Iglesias decided to return home to help with the family business and finish college in an environment that would nurture her faith. “I think everything with HBU just kind of clicked; I got a grant and it felt right here,” she said. “I remember one of my professors, Jesse GrothOlson, sat next to me and helped me register for all of my classes. I had never had that kind of caring at school before. There is such a peace about this campus.”
AT HBU, Iglesias majors in Mass Media with a minor in Marketing. She cherishes weekly convocation (chapel services), praying in class and open dialogue about faith. She’s had more hands-on learning opportunities than ever, including an internship with a local radio station and a large-scale marketing project. She even served as a writer and editor in a new student magazine, Satellite. During a project with a local advertising company, she was offered a job on the spot.
“It’s wonderful. The people at HBU have been the main reason that these opportunities have opened up. I haven’t experienced the support that I’ve had here elsewhere,” Iglesias said. “I think the small classes have something to do with it. And the professors are so kind; they see all of their classes as an opportunity to help us. The staff are so approachable and helpful too.”

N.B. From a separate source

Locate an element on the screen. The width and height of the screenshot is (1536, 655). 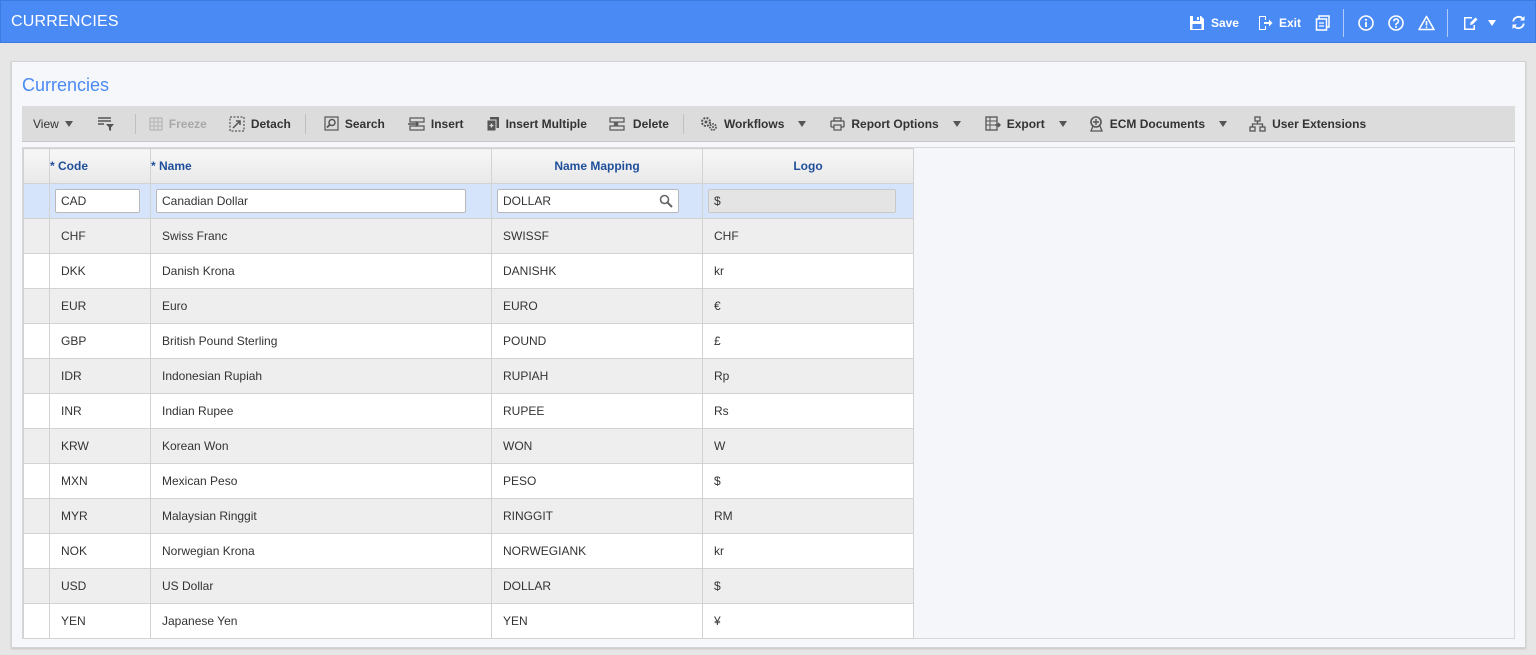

The college experience is much better this time around, with much to be proud of and nothing to hide. “For peers, I think you really have to keep yourself busy with good things. If your spirit is strong, it can fight off the temptations that you have. If you neglect it, it’s easier to give in. Feed your spirit, have a positive community at church, good friends you can trust, and be open with your family if you can,” she said. “I think with the academics and the spiritual side, you get the best of both worlds here at HBU. Things have fallen into place for me.”